→ JOB A
Switch "Australasian market" to "Asian market" in the comment on South African exchange controls, and give again the part that opens with the words containing "Sources: City Press" and closes with "foreign exchange control.".
→ JOB B
Proceed with the comment on South African exchange controls, writing on from its last sentence.

→ SOURCE EXTRACT
+ + +
Sources: City Press (South Africa), All Africa, The South African Department of Trade and Industry
Labels: incentives, Site Selection, South Africa
2 Comments
The problem with all of this hype
South Africa still has exchange controls in place that make doing business with that country so much more difficult than doing business with other countries that have no such controls, especially as the banks there in collusion with the South African Reserve Bank are currently openly not applying their own rules as published on the Reserve Bank website.
By way of illustration, we have been doing business with a South African company supplying them with IT services, engineering consultancy services and selling their products into the Australasian market since 2001. Before undertaking this, we did get legal opinions concerning what steps should be taken concerning the foreign exchange control.
We were recently (August 2007) informed that a payment request to pay our invoices presented to the Standard Bank of South Africa was refused. After a discussion with their expert in their Exchange Control department asking why, we were told that despite there being no prohibition in the exchange control regulations or the exchange control regulations against payment taking place on our invoice, the banks together with the reserve bank have now set up a different set of circumstances that warrant exchange control scrutiny that they are now applying, irrespective of what the manual and the regulations might provide.
+ + +
→ COLLECTED MATERIAL
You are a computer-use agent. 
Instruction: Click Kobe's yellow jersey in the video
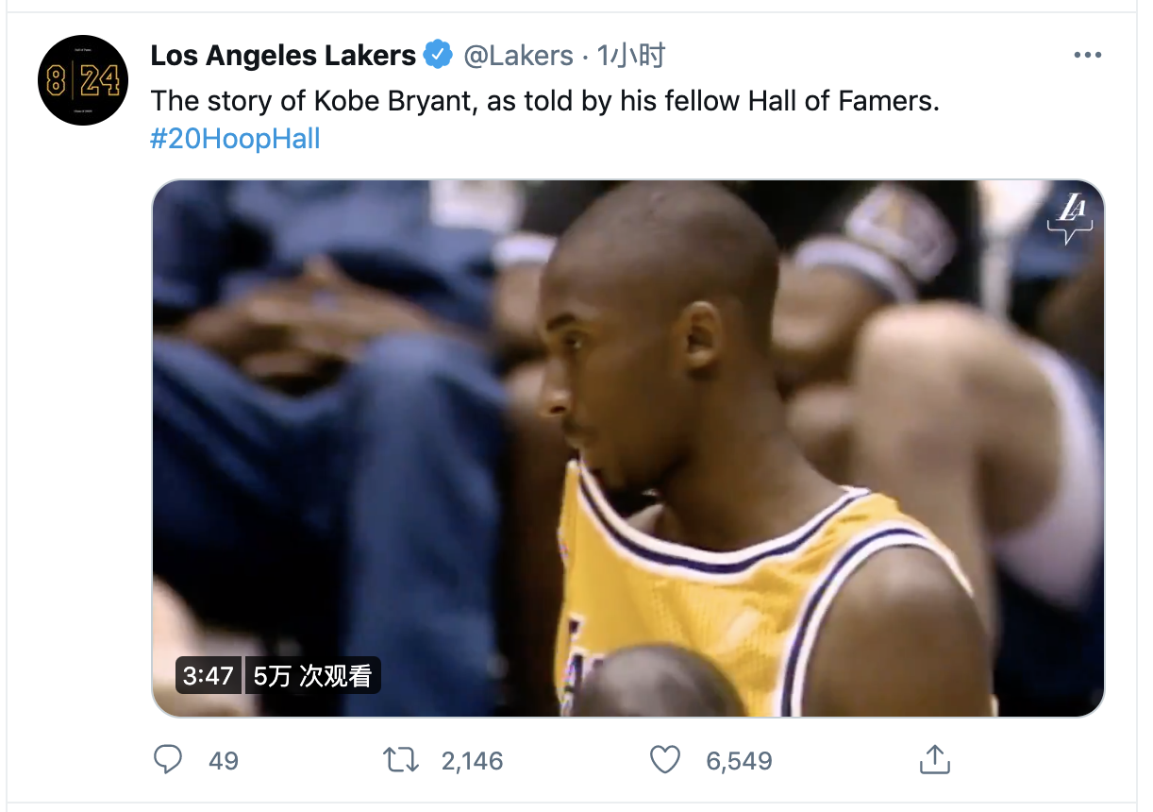717,604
+ + +
→ WRITTEN ANSWER A
Sources: City Press (South Africa), All Africa, The South African Department of Trade and Industry
Labels: incentives, Site Selection, South Africa
2 Comments
The problem with all of this hype
South Africa still has exchange controls in place that make doing business with that country so much more difficult than doing business with other countries that have no such controls, especially as the banks there in collusion with the South African Reserve Bank are currently openly not applying their own rules as published on the Reserve Bank website.
By way of illustration, we have been doing business with a South African company supplying them with IT services, engineering consultancy services and selling their products into the Asian market since 2001. Before undertaking this, we did get legal opinions concerning what steps should be taken concerning the foreign exchange control.

→ WRITTEN ANSWER B
There was no warning of the lack of payment or the change of payment authorisation procedures. Now, not only do foreign businesses have to chase creditors in South Africa, they also have to contend with exchange controls and with banks that refuse to follow even their own laws concerning foreign exchange control. This has led to months delays on payment, wasted legal fees sorting out laws that are not even being followed, and an increase in the cost of doing business in South Africa. There is now also the lingering doubt as to whether our contracts are still good and more importantly, whether payment will ultimately be made. It has turned into a star chamber from the dark ages, where you cannot tell from one moment to the next which way they will go.
Even if the laws were followed, Foreign Exchange control is still very restrictive at the best of times. In particular, the business practice of offsetting one debt against another is specifically outlawed. This leads to different procedures in dealing with South African accounts and increased costs concerning foreign exchange and banking fees as each invoice has to be separately paid. There are also the costly delays occasioned by reserve bank interference with commerce.
In short, all of the new moves introduced by the South African government may come to nothing if savvy businesses and investors take a careful look under the hood to see whether their investments will ultimately be honoured.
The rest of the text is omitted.